## Task instructions
Put the records below into a Markdown table with one row per non-blank line. Use the columns Row and Line.

## Records shown

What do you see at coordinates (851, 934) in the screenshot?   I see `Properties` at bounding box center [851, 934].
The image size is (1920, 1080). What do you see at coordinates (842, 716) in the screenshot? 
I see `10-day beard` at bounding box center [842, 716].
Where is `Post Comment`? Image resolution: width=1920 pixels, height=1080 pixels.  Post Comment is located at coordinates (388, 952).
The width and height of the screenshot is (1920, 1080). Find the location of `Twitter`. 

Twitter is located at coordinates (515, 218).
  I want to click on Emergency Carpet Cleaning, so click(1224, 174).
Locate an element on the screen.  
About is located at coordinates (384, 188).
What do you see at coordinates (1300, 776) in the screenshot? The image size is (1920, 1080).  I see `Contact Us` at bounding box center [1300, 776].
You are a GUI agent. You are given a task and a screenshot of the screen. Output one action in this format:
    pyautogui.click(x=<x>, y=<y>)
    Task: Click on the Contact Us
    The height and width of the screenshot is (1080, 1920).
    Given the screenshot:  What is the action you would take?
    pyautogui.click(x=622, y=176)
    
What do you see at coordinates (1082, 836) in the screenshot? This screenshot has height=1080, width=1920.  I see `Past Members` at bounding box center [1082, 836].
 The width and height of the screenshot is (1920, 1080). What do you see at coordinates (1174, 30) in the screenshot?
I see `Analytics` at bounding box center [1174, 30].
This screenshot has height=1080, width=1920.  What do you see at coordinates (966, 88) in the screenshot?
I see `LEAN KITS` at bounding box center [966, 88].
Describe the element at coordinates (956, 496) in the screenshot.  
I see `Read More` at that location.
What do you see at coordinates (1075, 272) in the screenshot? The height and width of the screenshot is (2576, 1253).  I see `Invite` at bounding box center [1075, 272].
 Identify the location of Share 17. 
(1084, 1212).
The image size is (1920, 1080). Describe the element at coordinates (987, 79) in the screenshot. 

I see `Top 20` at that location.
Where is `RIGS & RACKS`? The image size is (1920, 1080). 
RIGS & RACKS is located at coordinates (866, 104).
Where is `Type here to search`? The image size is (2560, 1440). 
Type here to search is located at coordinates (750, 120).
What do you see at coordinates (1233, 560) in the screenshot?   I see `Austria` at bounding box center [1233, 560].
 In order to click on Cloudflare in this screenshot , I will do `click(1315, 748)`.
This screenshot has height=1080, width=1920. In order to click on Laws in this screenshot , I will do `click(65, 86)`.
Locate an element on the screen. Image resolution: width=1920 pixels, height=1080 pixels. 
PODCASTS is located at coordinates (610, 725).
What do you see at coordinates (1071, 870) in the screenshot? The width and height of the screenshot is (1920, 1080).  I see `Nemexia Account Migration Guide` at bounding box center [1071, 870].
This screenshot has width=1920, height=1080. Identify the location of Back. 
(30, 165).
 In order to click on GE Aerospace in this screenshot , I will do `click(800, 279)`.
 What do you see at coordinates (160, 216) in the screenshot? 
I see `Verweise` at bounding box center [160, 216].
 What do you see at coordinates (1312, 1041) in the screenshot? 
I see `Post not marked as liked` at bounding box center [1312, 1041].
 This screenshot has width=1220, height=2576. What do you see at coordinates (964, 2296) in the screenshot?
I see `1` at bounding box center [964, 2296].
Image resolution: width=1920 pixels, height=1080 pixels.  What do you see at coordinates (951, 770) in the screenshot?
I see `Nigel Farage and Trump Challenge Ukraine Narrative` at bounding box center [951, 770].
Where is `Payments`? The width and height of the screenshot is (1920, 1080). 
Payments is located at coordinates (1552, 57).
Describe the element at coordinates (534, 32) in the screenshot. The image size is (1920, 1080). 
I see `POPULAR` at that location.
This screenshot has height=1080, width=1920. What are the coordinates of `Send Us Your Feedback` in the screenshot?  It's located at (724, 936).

## Exercise result
| Row | Line |
|---|---|
| 1 | What do you see at coordinates (851, 934) in the screenshot?   I see `Properties` at bounding box center [851, 934]. |
| 2 | The image size is (1920, 1080). What do you see at coordinates (842, 716) in the screenshot?  |
| 3 | I see `10-day beard` at bounding box center [842, 716]. |
| 4 | Where is `Post Comment`? Image resolution: width=1920 pixels, height=1080 pixels.  Post Comment is located at coordinates (388, 952). |
| 5 | The width and height of the screenshot is (1920, 1080). Find the location of `Twitter`.  |
| 6 | Twitter is located at coordinates (515, 218). |
| 7 |   I want to click on Emergency Carpet Cleaning, so click(1224, 174). |
| 8 | Locate an element on the screen.   |
| 9 | About is located at coordinates (384, 188). |
| 10 | What do you see at coordinates (1300, 776) in the screenshot? The image size is (1920, 1080).  I see `Contact Us` at bounding box center [1300, 776]. |
| 11 | You are a GUI agent. You are given a task and a screenshot of the screen. Output one action in this format: |
| 12 |     pyautogui.click(x=<x>, y=<y>) |
| 13 |     Task: Click on the Contact Us |
| 14 |     The height and width of the screenshot is (1080, 1920). |
| 15 |     Given the screenshot:  What is the action you would take? |
| 16 |     pyautogui.click(x=622, y=176) |
| 17 | What do you see at coordinates (1082, 836) in the screenshot? This screenshot has height=1080, width=1920.  I see `Past Members` at bounding box center [1082, 836]. |
| 18 |  The width and height of the screenshot is (1920, 1080). What do you see at coordinates (1174, 30) in the screenshot? |
| 19 | I see `Analytics` at bounding box center [1174, 30]. |
| 20 | This screenshot has height=1080, width=1920.  What do you see at coordinates (966, 88) in the screenshot? |
| 21 | I see `LEAN KITS` at bounding box center [966, 88]. |
| 22 | Describe the element at coordinates (956, 496) in the screenshot.   |
| 23 | I see `Read More` at that location. |
| 24 | What do you see at coordinates (1075, 272) in the screenshot? The height and width of the screenshot is (2576, 1253).  I see `Invite` at bounding box center [1075, 272]. |
| 25 |  Identify the location of Share 17.  |
| 26 | (1084, 1212). |
| 27 | The image size is (1920, 1080). Describe the element at coordinates (987, 79) in the screenshot.  |
| 28 | I see `Top 20` at that location. |
| 29 | Where is `RIGS & RACKS`? The image size is (1920, 1080).  |
| 30 | RIGS & RACKS is located at coordinates (866, 104). |
| 31 | Where is `Type here to search`? The image size is (2560, 1440).  |
| 32 | Type here to search is located at coordinates (750, 120). |
| 33 | What do you see at coordinates (1233, 560) in the screenshot?   I see `Austria` at bounding box center [1233, 560]. |
| 34 |  In order to click on Cloudflare in this screenshot , I will do `click(1315, 748)`. |
| 35 | This screenshot has height=1080, width=1920. In order to click on Laws in this screenshot , I will do `click(65, 86)`. |
| 36 | Locate an element on the screen. Image resolution: width=1920 pixels, height=1080 pixels.  |
| 37 | PODCASTS is located at coordinates (610, 725). |
| 38 | What do you see at coordinates (1071, 870) in the screenshot? The width and height of the screenshot is (1920, 1080).  I see `Nemexia Account Migration Guide` at bounding box center [1071, 870]. |
| 39 | This screenshot has width=1920, height=1080. Identify the location of Back.  |
| 40 | (30, 165). |
| 41 |  In order to click on GE Aerospace in this screenshot , I will do `click(800, 279)`. |
| 42 |  What do you see at coordinates (160, 216) in the screenshot?  |
| 43 | I see `Verweise` at bounding box center [160, 216]. |
| 44 |  What do you see at coordinates (1312, 1041) in the screenshot?  |
| 45 | I see `Post not marked as liked` at bounding box center [1312, 1041]. |
| 46 |  This screenshot has width=1220, height=2576. What do you see at coordinates (964, 2296) in the screenshot? |
| 47 | I see `1` at bounding box center [964, 2296]. |
| 48 | Image resolution: width=1920 pixels, height=1080 pixels.  What do you see at coordinates (951, 770) in the screenshot? |
| 49 | I see `Nigel Farage and Trump Challenge Ukraine Narrative` at bounding box center [951, 770]. |
| 50 | Where is `Payments`? The width and height of the screenshot is (1920, 1080).  |
| 51 | Payments is located at coordinates (1552, 57). |
| 52 | Describe the element at coordinates (534, 32) in the screenshot. The image size is (1920, 1080).  |
| 53 | I see `POPULAR` at that location. |
| 54 | This screenshot has height=1080, width=1920. What are the coordinates of `Send Us Your Feedback` in the screenshot?  It's located at (724, 936). |